_Normalization - How involve.ai scores your customer data as Low, Medium, or High

  • 19 April 2022
  • 1 reply
  • 109 views

Userlevel 2

Overview

Normalization is the mathematical process of grouping data in a way that compares apples to apples. Involve.ai uses it to deliver highly accurate low, medium and high scores for each of our clients’ Key Performance Indicators (KPIs). 

 

Huh?

Metrics vs KPIs

involve.ai’s Customer Health Dashboard delivers a highly accurate health score for each of our clients’ customers by analyzing a set of specific KPIs that we have found to be the most impactful to customer success.

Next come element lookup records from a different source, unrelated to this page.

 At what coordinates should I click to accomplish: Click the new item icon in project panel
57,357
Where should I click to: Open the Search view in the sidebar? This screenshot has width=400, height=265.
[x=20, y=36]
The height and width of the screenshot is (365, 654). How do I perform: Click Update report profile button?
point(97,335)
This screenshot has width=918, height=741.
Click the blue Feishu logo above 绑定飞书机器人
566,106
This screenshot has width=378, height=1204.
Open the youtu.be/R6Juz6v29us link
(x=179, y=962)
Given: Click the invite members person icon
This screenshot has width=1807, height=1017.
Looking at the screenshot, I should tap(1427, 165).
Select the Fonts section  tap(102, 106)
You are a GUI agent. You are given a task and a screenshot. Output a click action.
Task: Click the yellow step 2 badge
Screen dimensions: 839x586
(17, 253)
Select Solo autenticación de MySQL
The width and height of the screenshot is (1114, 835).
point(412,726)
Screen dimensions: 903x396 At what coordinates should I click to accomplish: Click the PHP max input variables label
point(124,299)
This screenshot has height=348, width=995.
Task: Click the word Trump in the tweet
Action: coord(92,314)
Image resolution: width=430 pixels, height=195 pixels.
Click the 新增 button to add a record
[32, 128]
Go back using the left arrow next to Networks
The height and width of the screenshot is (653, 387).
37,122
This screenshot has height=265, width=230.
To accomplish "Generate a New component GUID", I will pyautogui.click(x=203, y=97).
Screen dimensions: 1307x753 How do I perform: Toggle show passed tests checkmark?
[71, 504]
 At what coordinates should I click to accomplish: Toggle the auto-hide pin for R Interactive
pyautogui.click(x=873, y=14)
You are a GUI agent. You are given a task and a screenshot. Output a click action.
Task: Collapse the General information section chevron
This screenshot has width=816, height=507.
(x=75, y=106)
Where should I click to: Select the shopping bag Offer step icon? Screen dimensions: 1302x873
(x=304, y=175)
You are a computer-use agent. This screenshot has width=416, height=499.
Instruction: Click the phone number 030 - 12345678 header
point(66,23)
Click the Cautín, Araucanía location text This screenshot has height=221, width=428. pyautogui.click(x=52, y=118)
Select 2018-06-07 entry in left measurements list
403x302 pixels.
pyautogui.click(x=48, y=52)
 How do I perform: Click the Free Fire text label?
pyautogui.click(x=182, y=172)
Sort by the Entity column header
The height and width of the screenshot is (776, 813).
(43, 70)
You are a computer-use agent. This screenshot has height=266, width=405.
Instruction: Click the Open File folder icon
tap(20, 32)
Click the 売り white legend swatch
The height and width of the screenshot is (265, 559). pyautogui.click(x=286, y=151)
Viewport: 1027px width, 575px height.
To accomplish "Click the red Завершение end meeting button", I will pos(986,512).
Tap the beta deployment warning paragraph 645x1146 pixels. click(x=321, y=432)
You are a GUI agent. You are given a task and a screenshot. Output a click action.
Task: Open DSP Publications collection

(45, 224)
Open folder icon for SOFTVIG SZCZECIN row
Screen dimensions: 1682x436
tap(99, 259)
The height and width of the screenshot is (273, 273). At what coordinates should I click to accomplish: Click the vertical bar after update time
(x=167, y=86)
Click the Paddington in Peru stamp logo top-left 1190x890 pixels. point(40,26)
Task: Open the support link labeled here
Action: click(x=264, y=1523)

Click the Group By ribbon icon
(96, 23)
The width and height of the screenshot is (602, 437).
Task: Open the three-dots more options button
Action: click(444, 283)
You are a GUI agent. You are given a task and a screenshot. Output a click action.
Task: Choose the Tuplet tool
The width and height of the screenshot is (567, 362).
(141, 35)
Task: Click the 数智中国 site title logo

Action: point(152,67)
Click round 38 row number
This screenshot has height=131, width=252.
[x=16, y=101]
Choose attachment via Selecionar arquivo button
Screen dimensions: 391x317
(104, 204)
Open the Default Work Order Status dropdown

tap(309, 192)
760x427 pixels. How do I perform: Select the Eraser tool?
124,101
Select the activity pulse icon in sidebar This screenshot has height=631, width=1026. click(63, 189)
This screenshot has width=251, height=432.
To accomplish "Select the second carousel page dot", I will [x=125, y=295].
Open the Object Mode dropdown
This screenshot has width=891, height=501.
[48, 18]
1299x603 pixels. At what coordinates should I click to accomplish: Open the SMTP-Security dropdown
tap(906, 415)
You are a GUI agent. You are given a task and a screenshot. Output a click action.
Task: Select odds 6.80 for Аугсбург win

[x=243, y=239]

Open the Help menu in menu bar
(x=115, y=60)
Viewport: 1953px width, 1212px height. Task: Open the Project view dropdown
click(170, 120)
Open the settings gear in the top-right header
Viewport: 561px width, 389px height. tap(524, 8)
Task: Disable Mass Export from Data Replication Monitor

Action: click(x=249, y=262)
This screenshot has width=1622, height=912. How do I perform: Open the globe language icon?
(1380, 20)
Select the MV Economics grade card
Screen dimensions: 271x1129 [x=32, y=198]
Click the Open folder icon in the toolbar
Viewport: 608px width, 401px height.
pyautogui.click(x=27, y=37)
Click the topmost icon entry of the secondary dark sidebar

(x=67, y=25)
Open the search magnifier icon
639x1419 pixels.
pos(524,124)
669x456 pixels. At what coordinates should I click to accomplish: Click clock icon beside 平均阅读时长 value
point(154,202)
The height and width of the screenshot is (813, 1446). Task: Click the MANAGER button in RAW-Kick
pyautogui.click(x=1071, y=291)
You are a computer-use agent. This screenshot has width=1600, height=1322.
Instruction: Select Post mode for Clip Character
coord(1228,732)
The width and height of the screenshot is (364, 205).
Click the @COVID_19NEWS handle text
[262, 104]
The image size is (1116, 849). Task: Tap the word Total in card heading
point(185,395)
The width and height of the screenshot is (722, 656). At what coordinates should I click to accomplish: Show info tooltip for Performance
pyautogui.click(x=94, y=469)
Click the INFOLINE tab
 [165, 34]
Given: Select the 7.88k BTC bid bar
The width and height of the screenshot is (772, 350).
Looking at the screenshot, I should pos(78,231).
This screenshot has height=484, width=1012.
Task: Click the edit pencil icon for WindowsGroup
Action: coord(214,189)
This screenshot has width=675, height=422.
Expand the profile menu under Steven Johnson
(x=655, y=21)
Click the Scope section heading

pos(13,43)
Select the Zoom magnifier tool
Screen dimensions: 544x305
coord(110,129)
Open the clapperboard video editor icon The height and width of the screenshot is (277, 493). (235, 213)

However, we don’t ask clients to provide those KPIs.  Rather, we ask them to provide as many data sources, or metrics, as they want and we align each metric to one of the KPI categories -- there is no limit to the number of metrics that we can include in a KPI category.

For example, imagine one customer, CHIA Bank, sends three different types of metrics (number of daily emails, number of daily slack messages, and number of weekly meetings) - all related to the Interaction Frequency KPI.  Before we can tell CHIA bank whether their customers had Low, Medium, or High interaction frequency, we need to determine whether the volume of emails was low, medium or high, whether the number of slack messages was low, medium or high, and whether… well, you get the gist.

Comparing apples to apples

We don’t want to combine the analysis of each of these three metrics. Imagine that CHIA Bank is a pretty Slack-intensive organization.  Comparing four meetings per week against 35 slack messages per day would make every single meeting score appear low.  But perhaps four meetings per week is a very high number  compared across customers.

So: involve.ai models look at each of those individual metrics (e.g. volume of weekly meetings) independently and compare them across all of CHIA Bank’s customers to determine what is a normal range, a lower than normal range, or a higher than normal range. Then, the models assign those ranges to an integer:

  • 0 = Low
  • 1 = Medium
  • 2 = High

It does this for each and every metric within each and every KPI category.  

 

Why the heck…?

By independently normalizing each metric and assigning ranges to 0, 1, or 2, we can then consolidate the data for all three metrics into the broader KPI category, and assign the overall KPI a Low, Medium and High score, which then feeds into the overall Customer Health Score.


1 reply

Userlevel 2
Badge

Thank you for simplifying this for a mere mortal like me 🙂. Well done!